1.《ネタバレ》 1713~1716年頃のシベリアの話である。原題のТоболとは、当時のロシアがシベリア統治の拠点にしていた都市トボリスクТобольскを指しているらしい(正確には川の名前)。
映画宣伝では、スウェーデン・ロシア・ジュンガル(モンゴル系)・清国という強国同士の対決のように書いてあるが、実際は悪辣な清国の策謀のせいでロシアとジュンガルの間で戦いがあったというだけである。場所はほとんどトボリスクと前線の要塞なので壮大なスケールというほどではないが、それでもヨーロッパとアジアを一度に視野に入れた歴史物というのはロシアならではといえる。

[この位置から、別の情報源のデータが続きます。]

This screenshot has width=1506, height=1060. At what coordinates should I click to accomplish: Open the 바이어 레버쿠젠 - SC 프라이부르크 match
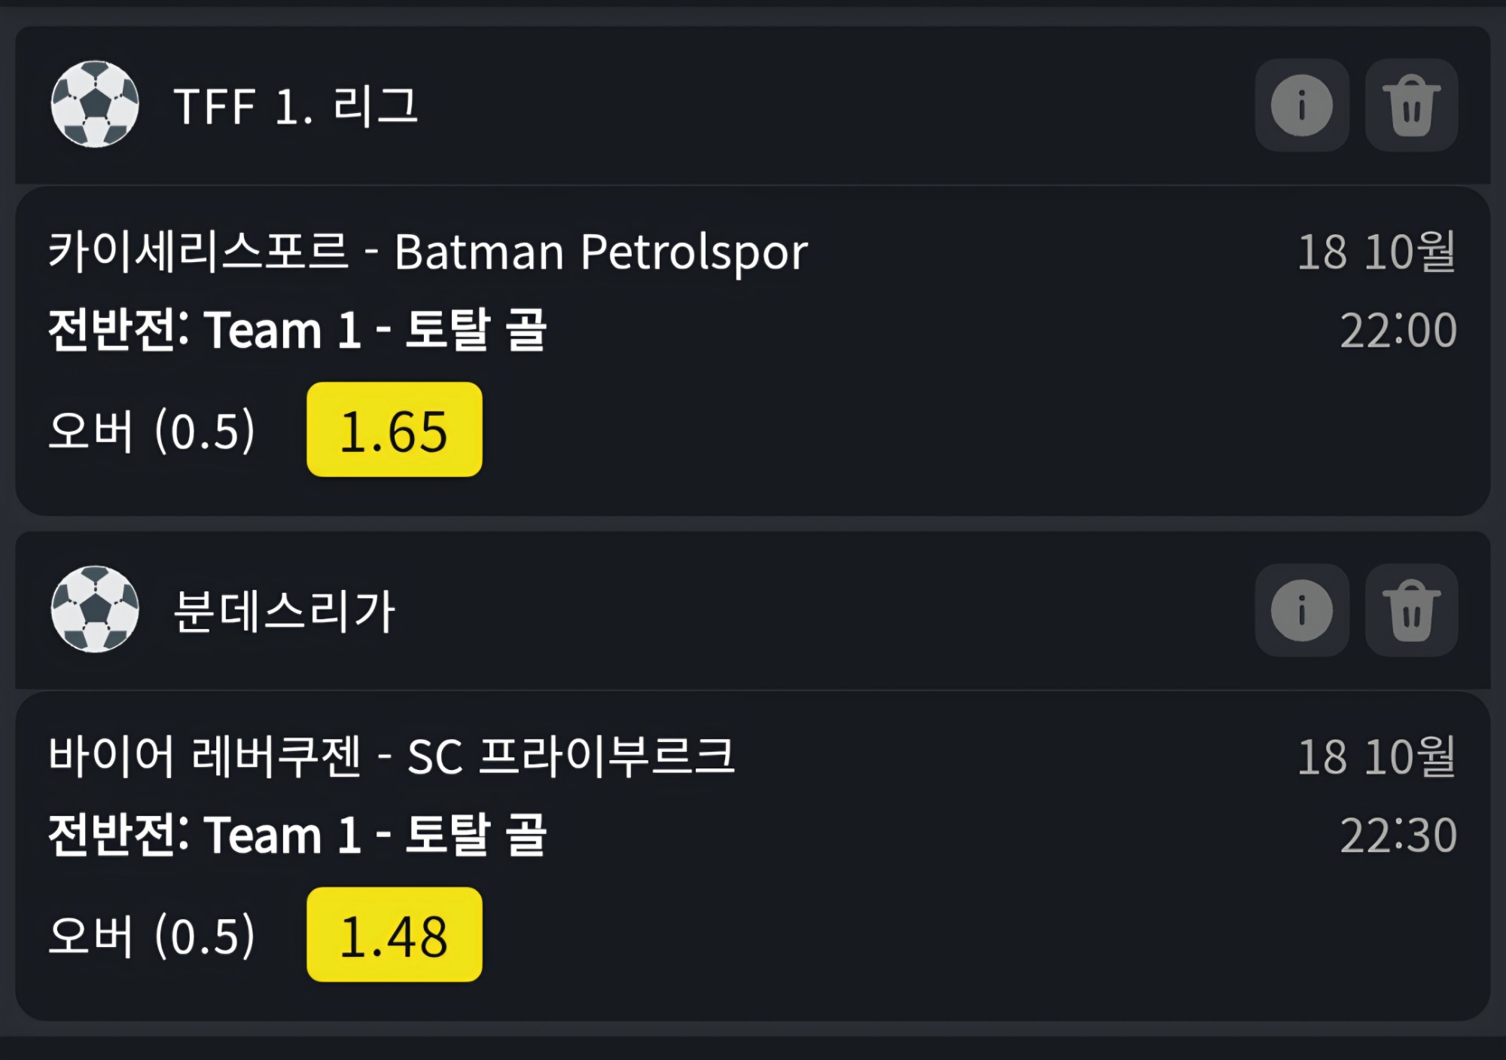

どうせ適当に作った話だろうと思っていたら、実在の人物がかなり出ていたらしいのは意外だった。この映画は単なる娯楽大作に見えるが、これとは別に原作小説もあるようで、本来はもっと本格的な歴史劇だったのかも知れない。登場するロシア人にもスウェーデン人にも地誌関係の人物がいたのは、ロシアの東方進出が活発化していく時代の表現のようでもある(よくわからないが)。
物語的には、若いロシア人とスウェーデン人のダブル主人公にそれぞれヒロインがいて、特に序盤ではラブコメかと思わせる場面もある。中盤以降は要塞での戦いになるが、いったん丸く収まったと思わせておいて、終盤ではまた激戦になるので気が抜けない。戦いが中心の映画ではあるが、やはり人の生きる喜びは戦場では得られない、というのが一応最後の結論だったようである。
戦闘場面では、砲弾が直接人に命中するとか、本物の馬だとすれば心配になるような刺激的な場面もあって驚かされた。また要塞に関しては、近代的な星形要塞(四稜郭+1)の実物を映画のために作ったように見える。虎口の向かいにある稜堡を敵に奪われて、互いに大砲で撃ち合うというのが意外な展開だった。ちなみにジュンガル側の現地指揮官はカザフ人の役者とのことである。
登場人物では、最も有名なのは当時の皇帝ピョートル1世だろうが、その妻も次代の皇帝エカチェリーナ1世である(2世でなく)。
サンクト・ペテルブルクの最初の場面が造船所だったのはこの時代らしいと思ったが、そこで材木に斧をふるってわめいていたオヤジがピョートル本人だったというのは笑った。現場に出て自分でやってみるのが好きな人物だったはずなのでこれ自体は変ではないが、どうも基本的に茶化され気味だったようで、その後も人間味のある専制君主になっていたのは面白かった。
ほかロシア人とスウェーデン人の2人のヒロインにはけっこう和まされた。ロシア人ヒロインの「器は持ってきて」が好きだ。
[雑記]ロシア人が皆で気勢を上げる際にはウラー(Ура!)と言うのが普通だろうが、この映画でビバ(Виват!)と言っていたのは、ピョートル1世の西欧化(西欧かぶれ)の一環としてそのように言わされていたということらしい。これも若干の滑稽感を出していたかも知れない。